What the task asks
Copy out each line containing "Given" from the entries below.

Saved entries
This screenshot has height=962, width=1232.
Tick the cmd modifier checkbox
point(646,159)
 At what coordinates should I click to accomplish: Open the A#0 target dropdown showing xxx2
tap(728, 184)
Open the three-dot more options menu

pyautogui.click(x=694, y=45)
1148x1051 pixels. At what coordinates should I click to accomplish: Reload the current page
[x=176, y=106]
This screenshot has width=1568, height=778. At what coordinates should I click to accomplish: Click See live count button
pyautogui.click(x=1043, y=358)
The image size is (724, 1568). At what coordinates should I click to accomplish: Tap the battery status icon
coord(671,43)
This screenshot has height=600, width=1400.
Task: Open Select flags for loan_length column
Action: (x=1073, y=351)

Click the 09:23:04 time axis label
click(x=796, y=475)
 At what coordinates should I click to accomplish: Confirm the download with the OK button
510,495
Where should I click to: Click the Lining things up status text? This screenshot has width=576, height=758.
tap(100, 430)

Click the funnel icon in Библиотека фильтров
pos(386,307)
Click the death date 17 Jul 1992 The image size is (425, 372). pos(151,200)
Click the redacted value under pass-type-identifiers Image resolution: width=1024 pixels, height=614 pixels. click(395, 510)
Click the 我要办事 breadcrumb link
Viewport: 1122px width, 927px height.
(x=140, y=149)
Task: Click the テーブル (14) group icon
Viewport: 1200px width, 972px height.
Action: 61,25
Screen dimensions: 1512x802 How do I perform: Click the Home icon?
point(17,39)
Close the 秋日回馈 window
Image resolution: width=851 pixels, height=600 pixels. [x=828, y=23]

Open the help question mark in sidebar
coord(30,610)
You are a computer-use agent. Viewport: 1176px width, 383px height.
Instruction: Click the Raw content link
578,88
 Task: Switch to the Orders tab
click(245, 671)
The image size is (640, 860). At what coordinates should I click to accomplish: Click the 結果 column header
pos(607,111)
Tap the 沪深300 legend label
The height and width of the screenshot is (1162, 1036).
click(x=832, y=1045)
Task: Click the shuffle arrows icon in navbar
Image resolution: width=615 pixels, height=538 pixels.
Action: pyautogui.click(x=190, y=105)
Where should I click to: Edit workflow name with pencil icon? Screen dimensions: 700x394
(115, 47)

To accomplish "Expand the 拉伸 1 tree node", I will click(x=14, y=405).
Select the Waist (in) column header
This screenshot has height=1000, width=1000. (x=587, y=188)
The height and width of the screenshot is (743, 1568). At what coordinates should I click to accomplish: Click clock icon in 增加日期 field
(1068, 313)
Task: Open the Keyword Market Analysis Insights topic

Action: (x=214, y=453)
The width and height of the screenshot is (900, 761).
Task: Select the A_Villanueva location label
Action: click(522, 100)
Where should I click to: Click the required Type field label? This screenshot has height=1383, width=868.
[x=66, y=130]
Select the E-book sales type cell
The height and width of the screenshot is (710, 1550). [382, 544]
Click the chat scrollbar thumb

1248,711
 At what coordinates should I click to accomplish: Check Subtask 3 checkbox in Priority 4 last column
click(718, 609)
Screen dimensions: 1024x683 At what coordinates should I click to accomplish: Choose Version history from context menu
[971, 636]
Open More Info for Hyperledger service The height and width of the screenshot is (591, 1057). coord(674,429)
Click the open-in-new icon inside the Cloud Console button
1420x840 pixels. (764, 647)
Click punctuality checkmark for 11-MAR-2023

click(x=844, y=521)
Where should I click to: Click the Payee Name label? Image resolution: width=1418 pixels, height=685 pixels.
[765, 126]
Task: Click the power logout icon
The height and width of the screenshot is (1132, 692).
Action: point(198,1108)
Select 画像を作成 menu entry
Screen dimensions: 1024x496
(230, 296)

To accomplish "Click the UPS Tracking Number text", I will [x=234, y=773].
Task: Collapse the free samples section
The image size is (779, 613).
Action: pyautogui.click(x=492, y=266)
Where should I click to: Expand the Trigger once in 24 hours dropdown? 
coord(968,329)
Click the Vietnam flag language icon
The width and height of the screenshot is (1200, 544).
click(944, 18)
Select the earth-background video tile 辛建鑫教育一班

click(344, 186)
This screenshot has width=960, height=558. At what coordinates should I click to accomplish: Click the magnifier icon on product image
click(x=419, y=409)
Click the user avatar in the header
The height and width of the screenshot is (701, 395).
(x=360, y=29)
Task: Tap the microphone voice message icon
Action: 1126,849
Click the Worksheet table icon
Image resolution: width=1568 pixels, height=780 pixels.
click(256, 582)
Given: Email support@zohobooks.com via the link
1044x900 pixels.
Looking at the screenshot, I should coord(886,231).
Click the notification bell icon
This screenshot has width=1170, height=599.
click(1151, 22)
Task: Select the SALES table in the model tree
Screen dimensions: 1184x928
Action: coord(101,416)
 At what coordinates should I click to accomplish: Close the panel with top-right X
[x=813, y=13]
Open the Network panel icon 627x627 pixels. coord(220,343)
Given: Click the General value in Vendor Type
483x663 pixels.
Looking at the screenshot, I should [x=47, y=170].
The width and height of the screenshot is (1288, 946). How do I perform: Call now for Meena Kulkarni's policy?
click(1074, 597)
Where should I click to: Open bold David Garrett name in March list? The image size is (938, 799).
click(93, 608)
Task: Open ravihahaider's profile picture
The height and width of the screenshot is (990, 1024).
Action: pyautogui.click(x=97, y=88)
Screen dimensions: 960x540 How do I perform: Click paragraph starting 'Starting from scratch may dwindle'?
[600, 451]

Response to this exercise
Given: Email support@zohobooks.com via the link
Given: Click the General value in Vendor Type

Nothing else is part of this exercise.